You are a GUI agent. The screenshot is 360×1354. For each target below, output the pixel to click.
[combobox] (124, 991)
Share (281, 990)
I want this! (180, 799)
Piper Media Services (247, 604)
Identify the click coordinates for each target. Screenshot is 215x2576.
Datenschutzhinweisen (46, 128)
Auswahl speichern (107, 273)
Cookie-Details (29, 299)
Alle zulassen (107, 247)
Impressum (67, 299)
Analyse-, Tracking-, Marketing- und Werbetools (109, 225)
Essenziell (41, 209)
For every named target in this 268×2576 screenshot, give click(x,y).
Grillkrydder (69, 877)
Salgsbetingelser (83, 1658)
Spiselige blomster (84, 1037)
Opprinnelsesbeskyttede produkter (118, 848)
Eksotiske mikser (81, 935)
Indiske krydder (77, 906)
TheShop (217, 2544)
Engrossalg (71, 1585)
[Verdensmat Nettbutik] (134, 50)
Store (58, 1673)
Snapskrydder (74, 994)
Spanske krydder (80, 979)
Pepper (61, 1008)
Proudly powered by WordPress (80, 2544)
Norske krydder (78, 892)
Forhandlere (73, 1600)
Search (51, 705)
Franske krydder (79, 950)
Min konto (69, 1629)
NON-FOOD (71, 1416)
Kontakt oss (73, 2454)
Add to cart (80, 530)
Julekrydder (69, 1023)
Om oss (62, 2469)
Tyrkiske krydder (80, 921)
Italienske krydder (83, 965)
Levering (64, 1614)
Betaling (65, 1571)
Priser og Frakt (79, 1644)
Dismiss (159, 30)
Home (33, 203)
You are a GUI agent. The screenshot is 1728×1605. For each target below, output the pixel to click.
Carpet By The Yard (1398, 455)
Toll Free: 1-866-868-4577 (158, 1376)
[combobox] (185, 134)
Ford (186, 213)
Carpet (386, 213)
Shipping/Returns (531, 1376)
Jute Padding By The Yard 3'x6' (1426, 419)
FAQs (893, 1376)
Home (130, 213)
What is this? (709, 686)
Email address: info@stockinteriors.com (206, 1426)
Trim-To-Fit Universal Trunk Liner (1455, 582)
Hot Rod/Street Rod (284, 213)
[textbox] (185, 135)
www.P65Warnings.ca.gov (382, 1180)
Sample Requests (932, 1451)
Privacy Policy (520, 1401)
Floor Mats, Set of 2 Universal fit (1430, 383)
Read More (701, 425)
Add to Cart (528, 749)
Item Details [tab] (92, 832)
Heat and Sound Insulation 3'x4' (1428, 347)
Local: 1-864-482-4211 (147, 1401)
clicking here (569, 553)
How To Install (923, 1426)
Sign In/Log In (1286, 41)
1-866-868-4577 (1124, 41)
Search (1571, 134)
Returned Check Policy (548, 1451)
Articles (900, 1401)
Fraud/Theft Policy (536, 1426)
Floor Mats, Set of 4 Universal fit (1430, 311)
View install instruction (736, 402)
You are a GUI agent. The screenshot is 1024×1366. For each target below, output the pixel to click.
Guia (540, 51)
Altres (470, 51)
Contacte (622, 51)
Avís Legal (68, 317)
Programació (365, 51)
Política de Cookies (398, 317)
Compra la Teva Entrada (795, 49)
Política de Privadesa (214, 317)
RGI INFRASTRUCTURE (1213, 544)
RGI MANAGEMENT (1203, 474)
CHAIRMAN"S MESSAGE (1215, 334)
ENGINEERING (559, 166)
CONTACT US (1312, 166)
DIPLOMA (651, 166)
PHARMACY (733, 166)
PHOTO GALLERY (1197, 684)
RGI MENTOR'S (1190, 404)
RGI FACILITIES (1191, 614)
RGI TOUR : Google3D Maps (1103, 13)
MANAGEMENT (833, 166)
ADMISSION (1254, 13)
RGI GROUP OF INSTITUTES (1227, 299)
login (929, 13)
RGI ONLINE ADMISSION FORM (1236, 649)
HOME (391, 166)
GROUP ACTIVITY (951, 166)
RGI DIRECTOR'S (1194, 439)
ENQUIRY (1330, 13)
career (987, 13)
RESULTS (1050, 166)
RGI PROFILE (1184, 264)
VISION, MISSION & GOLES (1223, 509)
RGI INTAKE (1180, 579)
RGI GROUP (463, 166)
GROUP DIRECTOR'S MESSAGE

□ □ □ □

The material shown above must be written out again in full, exactly as it reads.

You are a GUI agent. The screenshot is 360×1354. For each target below, output the pixel to click.
[combobox] (124, 991)
Share (281, 990)
I want this! (180, 799)
Piper Media Services (247, 604)
Identify the click coordinates for each target. Screenshot is 215x2576.
Datenschutzhinweisen (46, 128)
Auswahl speichern (107, 273)
Cookie-Details (29, 299)
Alle zulassen (107, 247)
Impressum (67, 299)
Analyse-, Tracking-, Marketing- und Werbetools (109, 225)
Essenziell (41, 209)
For every named target in this 268×2576 screenshot, give click(x,y).
Grillkrydder (69, 877)
Salgsbetingelser (83, 1658)
Spiselige blomster (84, 1037)
Opprinnelsesbeskyttede produkter (118, 848)
Eksotiske mikser (81, 935)
Indiske krydder (77, 906)
TheShop (217, 2544)
Engrossalg (71, 1585)
[Verdensmat Nettbutik] (134, 50)
Store (58, 1673)
Snapskrydder (74, 994)
Spanske krydder (80, 979)
Pepper (61, 1008)
Proudly powered by WordPress (80, 2544)
Norske krydder (78, 892)
Forhandlere (73, 1600)
Search (51, 705)
Franske krydder (79, 950)
Min konto (69, 1629)
NON-FOOD (71, 1416)
Kontakt oss (73, 2454)
Add to cart (80, 530)
Julekrydder (69, 1023)
Om oss (62, 2469)
Tyrkiske krydder (80, 921)
Italienske krydder (83, 965)
Levering (64, 1614)
Betaling (65, 1571)
Priser og Frakt (79, 1644)
Dismiss (159, 30)
Home (33, 203)
You are a GUI agent. The screenshot is 1728×1605. For each target below, output the pixel to click.
Carpet By The Yard (1398, 455)
Toll Free: 1-866-868-4577 (158, 1376)
[combobox] (185, 134)
Ford (186, 213)
Carpet (386, 213)
Shipping/Returns (531, 1376)
Jute Padding By The Yard 3'x6' (1426, 419)
FAQs (893, 1376)
Home (130, 213)
What is this? (709, 686)
Email address: info@stockinteriors.com (206, 1426)
Trim-To-Fit Universal Trunk Liner (1455, 582)
Hot Rod/Street Rod (284, 213)
[textbox] (185, 135)
www.P65Warnings.ca.gov (382, 1180)
Sample Requests (932, 1451)
Privacy Policy (520, 1401)
Floor Mats, Set of 2 Universal fit (1430, 383)
Read More (701, 425)
Add to Cart (528, 749)
Item Details [tab] (92, 832)
Heat and Sound Insulation 3'x4' (1428, 347)
Local: 1-864-482-4211 (147, 1401)
clicking here (569, 553)
How To Install (923, 1426)
Sign In/Log In (1286, 41)
1-866-868-4577 (1124, 41)
Search (1571, 134)
Returned Check Policy (548, 1451)
Articles (900, 1401)
Fraud/Theft Policy (536, 1426)
Floor Mats, Set of 4 Universal fit (1430, 311)
View install instruction (736, 402)
You are a GUI agent. The screenshot is 1024×1366. For each target below, output the pixel to click.
Guia (540, 51)
Altres (470, 51)
Contacte (622, 51)
Avís Legal (68, 317)
Programació (365, 51)
Política de Cookies (398, 317)
Compra la Teva Entrada (795, 49)
Política de Privadesa (214, 317)
RGI INFRASTRUCTURE (1213, 544)
RGI MANAGEMENT (1203, 474)
CHAIRMAN"S MESSAGE (1215, 334)
ENGINEERING (559, 166)
CONTACT US (1312, 166)
DIPLOMA (651, 166)
PHARMACY (733, 166)
PHOTO GALLERY (1197, 684)
RGI MENTOR'S (1190, 404)
RGI FACILITIES (1191, 614)
RGI TOUR : Google3D Maps (1103, 13)
MANAGEMENT (833, 166)
ADMISSION (1254, 13)
RGI GROUP OF INSTITUTES (1227, 299)
login (929, 13)
RGI ONLINE ADMISSION FORM (1236, 649)
HOME (391, 166)
GROUP ACTIVITY (951, 166)
RGI DIRECTOR'S (1194, 439)
ENQUIRY (1330, 13)
career (987, 13)
RESULTS (1050, 166)
RGI PROFILE (1184, 264)
VISION, MISSION & GOLES (1223, 509)
RGI INTAKE (1180, 579)
RGI GROUP (463, 166)
GROUP DIRECTOR'S MESSAGE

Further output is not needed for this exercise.